The Empathy Exams is a great spur to thought and conversation about how we relate to our bodies and those of others. Tushnet’s book could be slotted under the same theme, but the most powerful parts of her book touched on the way we’ve circumscribed all forms of intimacy (not just the physical/romantic ones), restricting them to couplehood and leaving celibate queer people like Tushnet out in the cold. Tushnet’s book is a handbook on ways to offer sacrificial love to others, especially when cultural scripts have failed you.
Best of the Year at National Review
For a Christmas present that’s also an investment in more-peaceable dinner-table conversation, try Arnold Kling’s The Three Languages of Politics. It’s just over 50 pages, just shy of $2, and just the thing to give you an understanding of how an opponent can be so wrong. Kling is an adept interpreter of progressive, conservative, and libertarian inclinations and makes it easy to notice what good (real or mistaken) your enemy is pursuing, so you can start a productive debate.

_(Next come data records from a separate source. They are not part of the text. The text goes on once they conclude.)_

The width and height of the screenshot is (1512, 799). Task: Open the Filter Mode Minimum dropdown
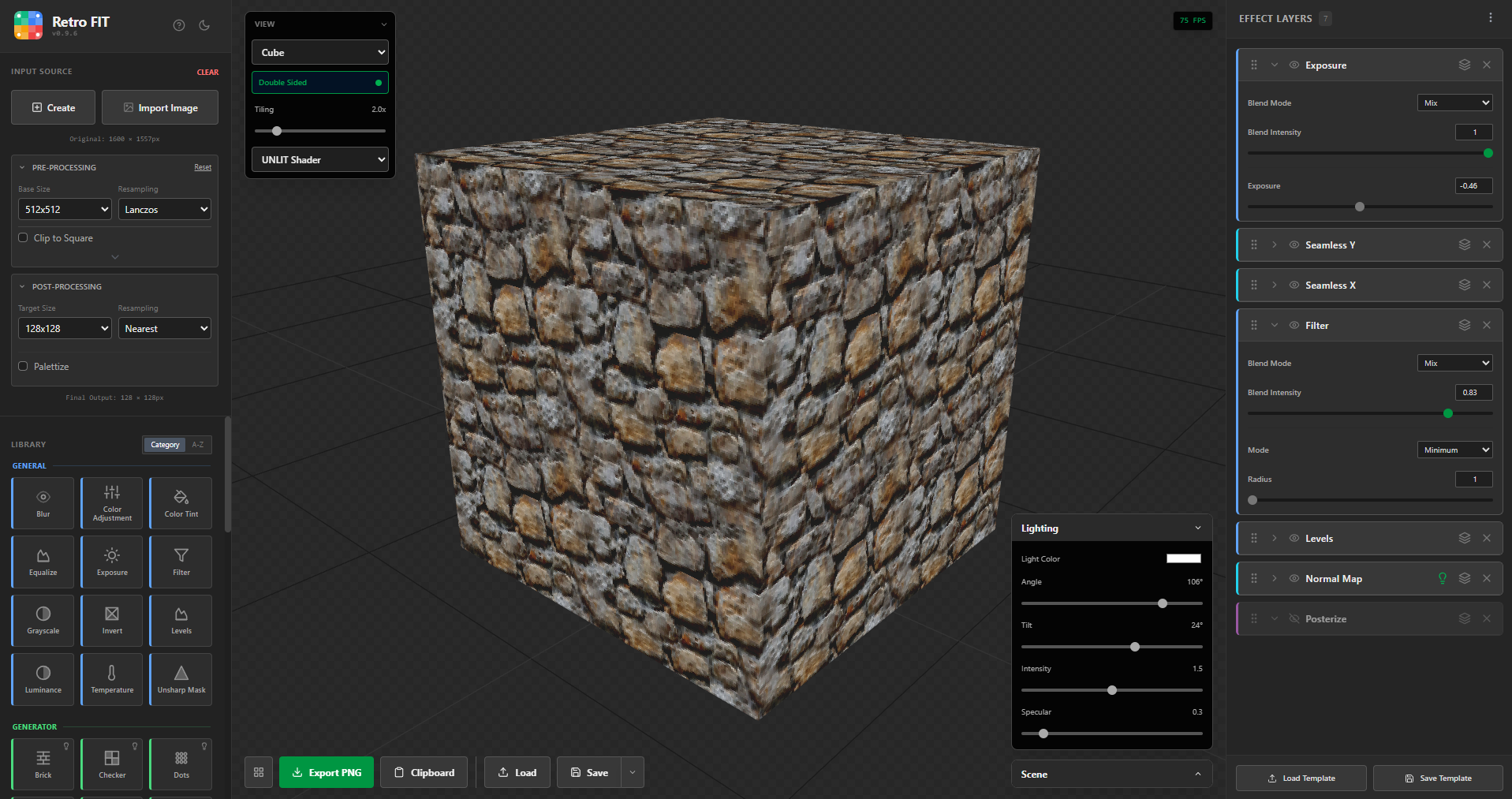click(1455, 450)
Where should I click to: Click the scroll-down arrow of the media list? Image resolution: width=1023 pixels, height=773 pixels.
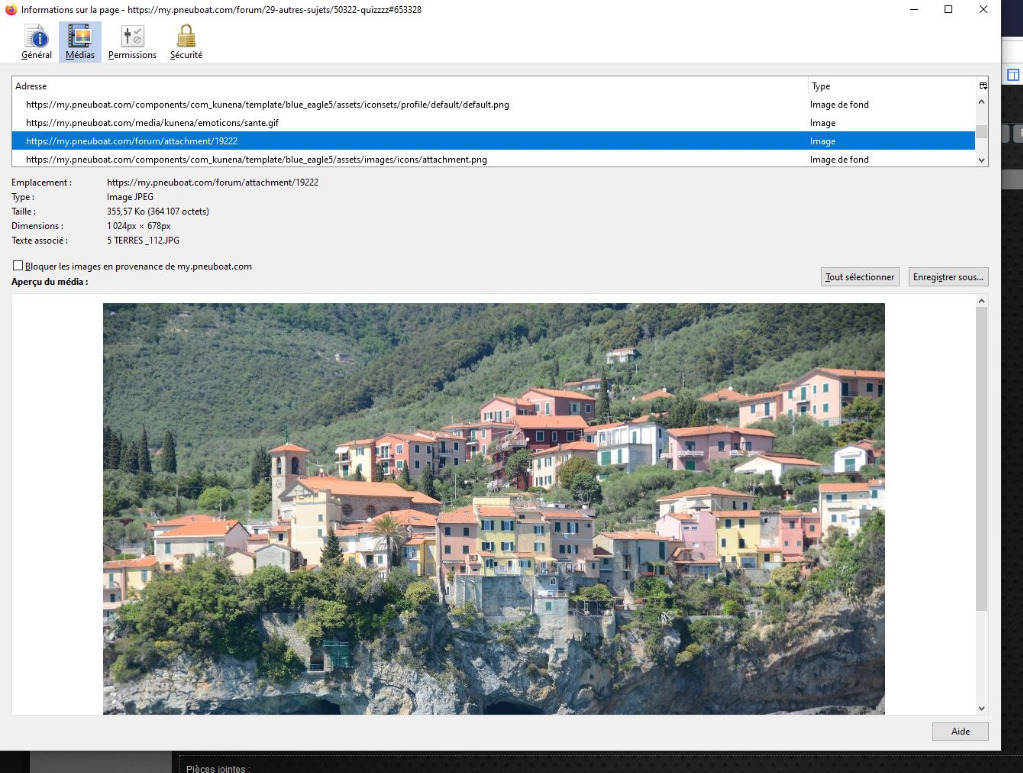(981, 159)
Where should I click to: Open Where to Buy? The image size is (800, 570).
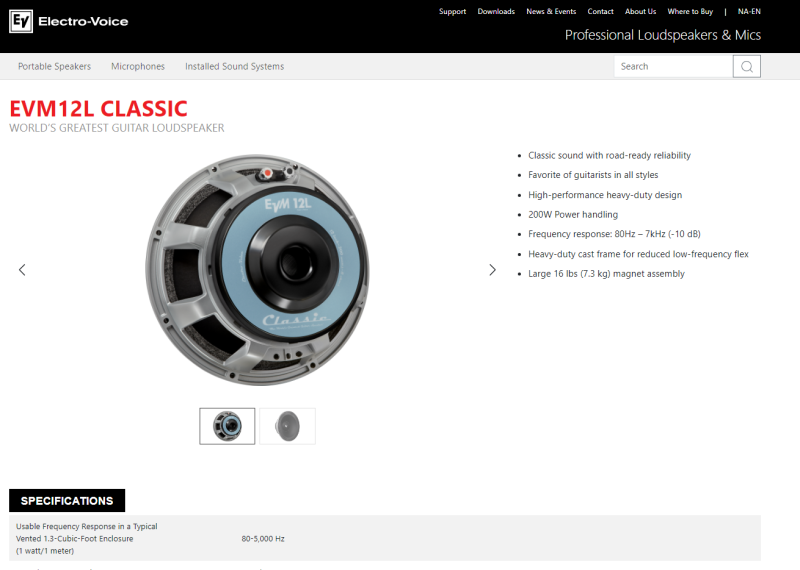(690, 11)
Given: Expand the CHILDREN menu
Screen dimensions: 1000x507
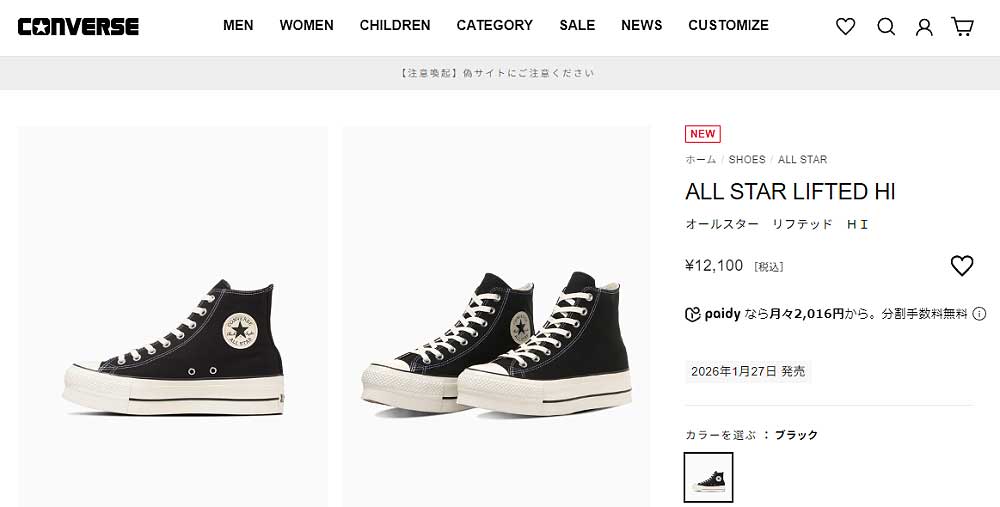Looking at the screenshot, I should coord(395,25).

If you like applying clarifying typologies to hot-button issues, it’s always a good season to pick up C. S. Lewis’s The Four Loves, take a break from our sex-obsessed culture, and enter more deeply into friendship, neighborliness, and, yes, even the erotic, rightly understood. You may want to pair this purchase with Eve Tushnet’s Gay and Catholic: Accepting My Sexuality, Finding Community, Living My Faith, a much-needed handbook on how to offer deep, sacrificial love . . . outside of either marriage or a monastery.
And if you’d like to keep the Advent spirit of anticipation alive, you can always tell your loved ones you’ve bought them my first book, Arriving at Amen: Seven Catholic Prayers Even I Can Offer, but that they’ll have to wait ’til May to find out what the communion of the saints has in common with the Cartesian coordinate plane and why you might use the same skills to dance the rumba and pray the rosary.